Many people do not know what Rotary does.  The organization began in a small office in Chicago in 1905. It was the brainchild of Paul Harris, an attorney who wanted to get a group of like-minded professionals together. Within five years Rotary became a national organization, and by 1912 it had attained international status.
 
Today there are more than 34,000 clubs around the globe with a membership of more than 1.2 million.
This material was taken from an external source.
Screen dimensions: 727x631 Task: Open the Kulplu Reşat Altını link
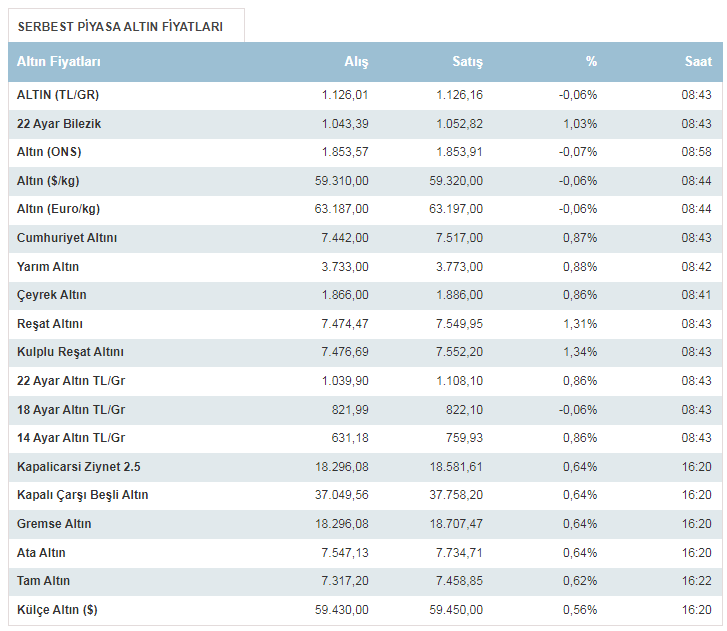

The Rotary Club of Woodland Hills was chartered in 1956 and is proud that it has continuously served the community and the world for 60 years.
 
The club’s collective mission is to leave the world a better and healthier place, to alleviate suffering, and to promote worldwide peace.  This is accomplished by running local projects such as free medical care in the San Fernando Valley through RotaCare, which is a clinic for low income families or those who do not have health insurance, distribution of dictionaries to third graders, offering Thanksgiving meals and Christmas gifts for Fullbright Elementary School students who are from low income families, giving out backpacks and school supplies for needy children, providing free eye exams and glasses for school children, and making and delivering bagged meals for the homeless. 
 
On the international side the club has dug water wells for communities in Uganda; built a pediatric surgical center in Columbia; financed a mobile mammogram truck in India; provided and delivered fire trucks to Obregon, our sister city in Mexico; and supporting a orphanage also in Mexico. 
 
Over the past 30 years, Rotary International in partnership with the World Health Organization, some two billion children have been immunized against the crippling disease, polio. Because of Rotary’s efforts and major funding from the Melinda and Bill Gates Foundation, the world is on the verge of finally eradicating this horrible disease.
 
Millions of dedicated and devoted Rotarians in every corner of the world put others ahead of themselves every day working hard with love and compassion to fund and facilitate these amazing projects. In the club’s 60-year tenure it has become a family, bound together in service to mankind and with a deep love and respect for each other.